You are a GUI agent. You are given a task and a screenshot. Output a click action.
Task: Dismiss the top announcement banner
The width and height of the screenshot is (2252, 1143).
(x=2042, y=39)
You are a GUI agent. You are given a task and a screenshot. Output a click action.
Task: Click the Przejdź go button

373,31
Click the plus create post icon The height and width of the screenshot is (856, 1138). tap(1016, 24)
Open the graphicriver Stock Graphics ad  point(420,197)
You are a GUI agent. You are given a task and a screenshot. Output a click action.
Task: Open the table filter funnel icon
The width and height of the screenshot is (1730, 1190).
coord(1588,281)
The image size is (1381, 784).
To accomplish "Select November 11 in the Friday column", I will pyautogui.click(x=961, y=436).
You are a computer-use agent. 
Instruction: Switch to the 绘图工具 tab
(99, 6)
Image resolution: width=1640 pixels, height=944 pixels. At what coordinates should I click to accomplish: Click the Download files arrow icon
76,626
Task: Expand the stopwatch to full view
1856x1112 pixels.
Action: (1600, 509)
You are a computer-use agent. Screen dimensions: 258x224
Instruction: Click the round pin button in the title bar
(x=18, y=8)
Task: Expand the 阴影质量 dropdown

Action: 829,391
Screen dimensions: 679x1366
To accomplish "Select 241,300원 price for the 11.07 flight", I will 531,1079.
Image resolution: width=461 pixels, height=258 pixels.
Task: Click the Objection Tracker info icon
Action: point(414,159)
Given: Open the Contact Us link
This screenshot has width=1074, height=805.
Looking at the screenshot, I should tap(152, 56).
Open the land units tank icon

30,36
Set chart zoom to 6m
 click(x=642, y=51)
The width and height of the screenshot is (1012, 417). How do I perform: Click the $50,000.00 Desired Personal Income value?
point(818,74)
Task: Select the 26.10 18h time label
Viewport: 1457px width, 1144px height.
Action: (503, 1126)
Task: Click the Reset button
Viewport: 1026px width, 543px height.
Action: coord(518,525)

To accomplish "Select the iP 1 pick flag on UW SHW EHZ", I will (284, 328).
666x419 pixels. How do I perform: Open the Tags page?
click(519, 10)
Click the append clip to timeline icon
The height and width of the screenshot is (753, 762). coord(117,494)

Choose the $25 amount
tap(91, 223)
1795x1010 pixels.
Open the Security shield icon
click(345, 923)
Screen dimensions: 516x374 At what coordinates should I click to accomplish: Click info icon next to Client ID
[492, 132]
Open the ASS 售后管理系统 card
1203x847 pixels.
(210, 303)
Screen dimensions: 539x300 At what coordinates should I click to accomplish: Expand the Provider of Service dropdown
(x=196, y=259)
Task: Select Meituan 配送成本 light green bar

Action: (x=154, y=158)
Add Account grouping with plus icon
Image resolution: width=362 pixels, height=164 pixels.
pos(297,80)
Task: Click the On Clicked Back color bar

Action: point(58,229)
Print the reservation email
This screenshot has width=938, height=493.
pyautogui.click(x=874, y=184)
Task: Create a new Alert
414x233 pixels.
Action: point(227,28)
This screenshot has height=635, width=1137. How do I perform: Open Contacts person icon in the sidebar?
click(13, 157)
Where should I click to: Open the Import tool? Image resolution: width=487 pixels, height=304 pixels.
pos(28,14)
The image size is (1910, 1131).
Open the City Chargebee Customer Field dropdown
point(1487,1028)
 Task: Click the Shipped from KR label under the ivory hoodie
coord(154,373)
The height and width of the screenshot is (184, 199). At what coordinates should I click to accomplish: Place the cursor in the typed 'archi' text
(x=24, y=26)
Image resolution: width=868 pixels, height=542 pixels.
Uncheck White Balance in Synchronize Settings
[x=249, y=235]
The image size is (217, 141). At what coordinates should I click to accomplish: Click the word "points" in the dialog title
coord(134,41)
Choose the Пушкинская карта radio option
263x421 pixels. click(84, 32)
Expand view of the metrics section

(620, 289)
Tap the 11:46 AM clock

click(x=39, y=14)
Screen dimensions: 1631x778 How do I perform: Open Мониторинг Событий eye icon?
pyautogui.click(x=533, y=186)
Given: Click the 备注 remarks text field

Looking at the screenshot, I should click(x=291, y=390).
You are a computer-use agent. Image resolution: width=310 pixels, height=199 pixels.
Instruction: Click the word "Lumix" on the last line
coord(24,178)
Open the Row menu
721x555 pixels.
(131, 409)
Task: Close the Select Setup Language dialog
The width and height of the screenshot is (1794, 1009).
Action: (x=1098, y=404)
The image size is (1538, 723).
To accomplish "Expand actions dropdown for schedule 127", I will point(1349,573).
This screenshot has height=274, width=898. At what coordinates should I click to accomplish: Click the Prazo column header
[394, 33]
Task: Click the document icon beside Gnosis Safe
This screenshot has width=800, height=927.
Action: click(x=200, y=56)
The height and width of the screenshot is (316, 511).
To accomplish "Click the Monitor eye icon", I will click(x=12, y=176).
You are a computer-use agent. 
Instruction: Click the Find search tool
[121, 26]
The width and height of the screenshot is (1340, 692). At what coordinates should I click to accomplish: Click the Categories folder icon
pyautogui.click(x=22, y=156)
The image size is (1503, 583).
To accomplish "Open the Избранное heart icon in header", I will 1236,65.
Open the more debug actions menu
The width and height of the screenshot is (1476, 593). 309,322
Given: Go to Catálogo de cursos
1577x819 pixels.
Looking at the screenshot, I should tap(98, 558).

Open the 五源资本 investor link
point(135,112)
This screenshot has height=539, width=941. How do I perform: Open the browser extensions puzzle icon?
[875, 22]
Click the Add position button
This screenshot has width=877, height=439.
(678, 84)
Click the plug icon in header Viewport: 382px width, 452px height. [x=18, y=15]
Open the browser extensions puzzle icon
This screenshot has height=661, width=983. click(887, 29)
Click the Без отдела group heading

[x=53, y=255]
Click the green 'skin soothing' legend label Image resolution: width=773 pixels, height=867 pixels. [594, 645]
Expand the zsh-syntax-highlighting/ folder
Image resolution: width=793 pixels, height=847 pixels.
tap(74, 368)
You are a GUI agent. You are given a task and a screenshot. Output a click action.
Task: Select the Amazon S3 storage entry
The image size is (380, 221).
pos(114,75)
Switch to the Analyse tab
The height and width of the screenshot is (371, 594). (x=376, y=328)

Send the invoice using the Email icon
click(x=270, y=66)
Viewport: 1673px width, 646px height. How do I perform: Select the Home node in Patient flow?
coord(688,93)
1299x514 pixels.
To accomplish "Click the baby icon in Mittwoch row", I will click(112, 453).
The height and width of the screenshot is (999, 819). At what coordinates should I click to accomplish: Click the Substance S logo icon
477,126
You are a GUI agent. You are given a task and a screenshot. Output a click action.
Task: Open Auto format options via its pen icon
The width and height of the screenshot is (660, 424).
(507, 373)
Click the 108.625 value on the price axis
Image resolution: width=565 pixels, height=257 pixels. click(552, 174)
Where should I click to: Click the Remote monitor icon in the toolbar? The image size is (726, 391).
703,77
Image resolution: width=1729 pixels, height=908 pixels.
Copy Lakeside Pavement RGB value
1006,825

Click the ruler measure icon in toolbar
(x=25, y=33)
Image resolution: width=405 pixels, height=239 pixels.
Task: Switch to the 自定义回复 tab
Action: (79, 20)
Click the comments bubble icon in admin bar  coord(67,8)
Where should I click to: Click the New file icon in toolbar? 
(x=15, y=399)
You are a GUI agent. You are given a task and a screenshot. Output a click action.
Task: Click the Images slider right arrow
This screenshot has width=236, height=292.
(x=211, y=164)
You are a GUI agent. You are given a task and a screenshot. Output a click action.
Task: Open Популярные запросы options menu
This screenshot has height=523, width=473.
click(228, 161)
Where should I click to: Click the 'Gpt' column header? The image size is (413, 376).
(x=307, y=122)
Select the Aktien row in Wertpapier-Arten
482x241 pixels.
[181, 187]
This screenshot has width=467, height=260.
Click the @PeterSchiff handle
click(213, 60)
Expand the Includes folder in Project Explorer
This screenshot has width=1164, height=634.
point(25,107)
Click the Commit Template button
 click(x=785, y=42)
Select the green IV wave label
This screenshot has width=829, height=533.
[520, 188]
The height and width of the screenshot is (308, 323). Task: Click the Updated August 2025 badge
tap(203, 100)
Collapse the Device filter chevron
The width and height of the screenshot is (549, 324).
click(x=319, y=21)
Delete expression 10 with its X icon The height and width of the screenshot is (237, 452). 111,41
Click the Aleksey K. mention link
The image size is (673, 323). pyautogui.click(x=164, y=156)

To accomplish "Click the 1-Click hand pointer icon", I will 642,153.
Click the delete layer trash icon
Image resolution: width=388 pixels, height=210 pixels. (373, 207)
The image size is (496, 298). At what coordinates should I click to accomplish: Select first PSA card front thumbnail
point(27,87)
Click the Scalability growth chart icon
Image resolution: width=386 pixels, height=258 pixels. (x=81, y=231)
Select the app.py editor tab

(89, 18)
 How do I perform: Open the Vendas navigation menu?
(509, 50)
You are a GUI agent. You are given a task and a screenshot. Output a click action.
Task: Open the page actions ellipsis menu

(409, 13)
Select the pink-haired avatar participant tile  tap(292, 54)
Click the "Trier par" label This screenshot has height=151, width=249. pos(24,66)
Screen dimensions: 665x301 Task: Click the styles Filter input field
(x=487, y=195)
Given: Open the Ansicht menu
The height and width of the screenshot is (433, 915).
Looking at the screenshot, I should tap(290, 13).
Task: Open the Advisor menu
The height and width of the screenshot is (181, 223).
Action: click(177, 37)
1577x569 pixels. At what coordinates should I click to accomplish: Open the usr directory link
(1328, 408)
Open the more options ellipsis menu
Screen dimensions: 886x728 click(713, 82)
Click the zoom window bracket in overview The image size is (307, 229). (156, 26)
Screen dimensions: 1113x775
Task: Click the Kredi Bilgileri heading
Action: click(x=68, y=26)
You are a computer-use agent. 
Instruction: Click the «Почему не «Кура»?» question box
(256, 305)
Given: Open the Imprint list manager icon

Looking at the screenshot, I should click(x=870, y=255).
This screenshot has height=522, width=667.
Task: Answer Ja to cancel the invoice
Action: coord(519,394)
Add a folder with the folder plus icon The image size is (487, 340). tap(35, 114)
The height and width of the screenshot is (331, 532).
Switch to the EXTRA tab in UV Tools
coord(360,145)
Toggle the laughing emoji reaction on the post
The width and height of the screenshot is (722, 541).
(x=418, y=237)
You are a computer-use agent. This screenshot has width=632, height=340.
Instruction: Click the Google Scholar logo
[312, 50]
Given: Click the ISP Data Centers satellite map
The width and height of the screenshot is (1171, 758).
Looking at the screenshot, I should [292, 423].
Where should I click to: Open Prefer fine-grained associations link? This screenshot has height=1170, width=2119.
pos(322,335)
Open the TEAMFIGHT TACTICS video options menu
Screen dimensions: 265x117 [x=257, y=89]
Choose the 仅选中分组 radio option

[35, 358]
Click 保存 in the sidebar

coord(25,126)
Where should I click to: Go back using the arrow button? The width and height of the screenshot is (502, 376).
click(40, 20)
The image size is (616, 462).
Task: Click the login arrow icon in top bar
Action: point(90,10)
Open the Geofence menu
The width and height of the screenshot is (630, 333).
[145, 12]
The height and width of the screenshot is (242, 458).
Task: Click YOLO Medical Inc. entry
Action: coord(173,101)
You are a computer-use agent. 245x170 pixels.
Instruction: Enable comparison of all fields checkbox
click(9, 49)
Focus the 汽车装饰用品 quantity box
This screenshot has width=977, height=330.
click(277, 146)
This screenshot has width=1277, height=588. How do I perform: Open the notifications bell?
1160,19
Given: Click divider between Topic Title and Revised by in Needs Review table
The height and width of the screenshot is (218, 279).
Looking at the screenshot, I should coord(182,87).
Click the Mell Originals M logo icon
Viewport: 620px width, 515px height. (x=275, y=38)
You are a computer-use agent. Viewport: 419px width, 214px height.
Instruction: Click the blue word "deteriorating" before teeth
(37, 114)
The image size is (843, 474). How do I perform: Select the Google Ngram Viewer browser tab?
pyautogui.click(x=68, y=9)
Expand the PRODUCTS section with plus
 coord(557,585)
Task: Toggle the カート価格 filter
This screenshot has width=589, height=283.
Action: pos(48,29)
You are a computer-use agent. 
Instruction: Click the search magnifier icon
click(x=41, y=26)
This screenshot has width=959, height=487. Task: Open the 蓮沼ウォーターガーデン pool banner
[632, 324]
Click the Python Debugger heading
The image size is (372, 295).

## Objective:
Copy out everything in the listing from the line containing "The image size is (843, 474)." down to the line containing "Action: pos(48,29)", with both of those lines included and nothing altered.

## Response to this exercise:
The image size is (843, 474). How do I perform: Select the Google Ngram Viewer browser tab?
pyautogui.click(x=68, y=9)
Expand the PRODUCTS section with plus
 coord(557,585)
Task: Toggle the カート価格 filter
This screenshot has width=589, height=283.
Action: pos(48,29)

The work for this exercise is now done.